**Цель задания**: Перепишите слово в слово весь текст о святой Дуселине, который приведен ниже.

**Текст для чтения**:

━━━━━━━━━━

От навязанных страданий к созерцанию

Если проследить за действиями святой Дуселины, становится очевидным, что конечная цель – не столько труд, сколько созерцание, не столько земное, сколько небесное. Крайняя степень страданий как будто способствует ее достижению. Дуселина с течением времени оставляет тяжелые работы, находит «уединенные места»123, обустраивает «тайную часовню», предается «высшему экстазу», «на протяжении целого дня испытывает восторг»124, вплоть до левитации. Исступление преображает ее, привлекает к ней посетителей и верующих, усиливает «набожность», оправдывая «великую традицию» средневековой Церкви: «превосходство созерцательной жизни над жизнью активной»125. На примере цистерцианцев и Бернара Клервоского126 мы видим сложную иерархию: нельзя преуменьшать значение монашеской мистики, соединяющей «молитвы и ручной труд»127. Нельзя забывать о физическом изнурении, обозначающем «греховную природу человека»128, но это лишь один из этапов. Верх в данном случае берет созерцание, медитация. Именно это иллюстрирует путь святой Дуселины, подтверждающий уверенность ее современника Петра Иоанна Оливи, лангедокского мистика: «Цель активной жизни – подготовка к медитации»129. Подобная искупительная усталость могла быть, таким образом, «фазой», подготовительным актом перед другим – главным – миром. Нам открывается новая усталость – когда человека охватывает экстаз, он «отрывается» от себя, и культура времени, за неимением адекватных ментальных механизмов, воскрешает в памяти его физические, а не духовные черты. Должно проявляться внутреннее изнеможение. Если невозможно описать его психологически, то можно постичь: неслыханное утомление великих мистиков – вещь «явная». Святая Дуселина «отдавала себя Богу с таким жаром, что ее тело изнемогало от этого духовного пыла, от которого она таяла»130.

━━━━━━━━━━

**Данные задания**:

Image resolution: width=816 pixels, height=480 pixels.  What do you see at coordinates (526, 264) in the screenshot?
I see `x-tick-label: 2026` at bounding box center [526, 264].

━━━━━━━━━━

**Поле ответа**:
От навязанных страданий к созерцанию

Если проследить за действиями святой Дуселины, становится очевидным, что конечная цель – не столько труд, сколько созерцание, не столько земное, сколько небесное. Крайняя степень страданий как будто способствует ее достижению. Дуселина с течением времени оставляет тяжелые работы, находит «уединенные места»123, обустраивает «тайную часовню», предается «высшему экстазу», «на протяжении целого дня испытывает восторг»124, вплоть до левитации. Исступление преображает ее, привлекает к ней посетителей и верующих, усиливает «набожность», оправдывая «великую традицию» средневековой Церкви: «превосходство созерцательной жизни над жизнью активной»125. На примере цистерцианцев и Бернара Клервоского126 мы видим сложную иерархию: нельзя преуменьшать значение монашеской мистики, соединяющей «молитвы и ручной труд»127. Нельзя забывать о физическом изнурении, обозначающем «греховную природу человека»128, но это лишь один из этапов. Верх в данном случае берет созерцание, медитация. Именно это иллюстрирует путь святой Дуселины, подтверждающий уверенность ее современника Петра Иоанна Оливи, лангедокского мистика: «Цель активной жизни – подготовка к медитации»129. Подобная искупительная усталость могла быть, таким образом, «фазой», подготовительным актом перед другим – главным – миром. Нам открывается новая усталость – когда человека охватывает экстаз, он «отрывается» от себя, и культура времени, за неимением адекватных ментальных механизмов, воскрешает в памяти его физические, а не духовные черты. Должно проявляться внутреннее изнеможение. Если невозможно описать его психологически, то можно постичь: неслыханное утомление великих мистиков – вещь «явная». Святая Дуселина «отдавала себя Богу с таким жаром, что ее тело изнемогало от этого духовного пыла, от которого она таяла»130.